## Task requirements
Begin with the line in which "The width and height of the screenshot is (2576, 1147)." appears and end with the final line of the entries. Retype each one exactly and add nothing.

*** Opening of Dataset ***

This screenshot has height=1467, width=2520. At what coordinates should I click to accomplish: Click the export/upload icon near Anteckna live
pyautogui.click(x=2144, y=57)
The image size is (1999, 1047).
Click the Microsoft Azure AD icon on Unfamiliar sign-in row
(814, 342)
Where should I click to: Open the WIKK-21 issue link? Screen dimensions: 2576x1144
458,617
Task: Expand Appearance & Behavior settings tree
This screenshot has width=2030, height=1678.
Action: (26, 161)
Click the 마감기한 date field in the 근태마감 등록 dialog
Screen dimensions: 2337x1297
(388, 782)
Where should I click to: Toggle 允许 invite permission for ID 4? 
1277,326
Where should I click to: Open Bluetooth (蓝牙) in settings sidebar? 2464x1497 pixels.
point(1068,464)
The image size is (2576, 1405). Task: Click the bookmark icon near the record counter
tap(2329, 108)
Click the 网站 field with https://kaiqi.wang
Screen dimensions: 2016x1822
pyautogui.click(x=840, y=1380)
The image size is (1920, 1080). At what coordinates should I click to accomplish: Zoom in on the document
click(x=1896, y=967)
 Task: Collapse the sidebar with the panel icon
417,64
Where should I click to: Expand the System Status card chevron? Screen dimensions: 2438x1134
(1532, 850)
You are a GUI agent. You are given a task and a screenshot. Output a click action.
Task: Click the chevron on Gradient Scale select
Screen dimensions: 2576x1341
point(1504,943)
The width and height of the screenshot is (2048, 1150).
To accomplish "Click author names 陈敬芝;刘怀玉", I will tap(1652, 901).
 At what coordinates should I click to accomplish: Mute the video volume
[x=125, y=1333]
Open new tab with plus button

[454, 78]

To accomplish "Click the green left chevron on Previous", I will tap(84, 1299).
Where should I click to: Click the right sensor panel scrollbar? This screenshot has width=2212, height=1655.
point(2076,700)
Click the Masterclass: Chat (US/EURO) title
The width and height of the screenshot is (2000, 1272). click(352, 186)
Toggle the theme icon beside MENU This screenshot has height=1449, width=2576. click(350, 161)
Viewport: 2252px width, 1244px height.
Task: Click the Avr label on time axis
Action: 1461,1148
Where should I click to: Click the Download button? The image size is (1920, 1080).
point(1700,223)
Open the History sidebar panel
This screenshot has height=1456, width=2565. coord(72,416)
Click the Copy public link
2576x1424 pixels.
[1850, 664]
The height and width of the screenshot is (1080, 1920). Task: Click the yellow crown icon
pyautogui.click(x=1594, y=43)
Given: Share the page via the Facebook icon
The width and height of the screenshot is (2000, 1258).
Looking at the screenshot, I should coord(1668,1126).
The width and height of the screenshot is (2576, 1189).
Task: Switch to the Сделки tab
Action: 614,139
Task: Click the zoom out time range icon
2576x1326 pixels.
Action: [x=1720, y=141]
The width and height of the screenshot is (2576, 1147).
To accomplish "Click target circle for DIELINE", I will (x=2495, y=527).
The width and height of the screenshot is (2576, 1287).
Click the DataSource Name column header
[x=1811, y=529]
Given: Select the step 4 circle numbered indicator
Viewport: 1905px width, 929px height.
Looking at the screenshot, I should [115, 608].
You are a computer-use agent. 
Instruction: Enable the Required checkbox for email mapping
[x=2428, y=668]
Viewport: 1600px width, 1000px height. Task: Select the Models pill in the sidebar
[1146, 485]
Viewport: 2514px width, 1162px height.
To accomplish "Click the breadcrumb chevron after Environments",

*** Close of Dataset ***

## Problem solution
The width and height of the screenshot is (2576, 1147).
To accomplish "Click target circle for DIELINE", I will (x=2495, y=527).
The width and height of the screenshot is (2576, 1287).
Click the DataSource Name column header
[x=1811, y=529]
Given: Select the step 4 circle numbered indicator
Viewport: 1905px width, 929px height.
Looking at the screenshot, I should [115, 608].
You are a computer-use agent. 
Instruction: Enable the Required checkbox for email mapping
[x=2428, y=668]
Viewport: 1600px width, 1000px height. Task: Select the Models pill in the sidebar
[1146, 485]
Viewport: 2514px width, 1162px height.
To accomplish "Click the breadcrumb chevron after Environments",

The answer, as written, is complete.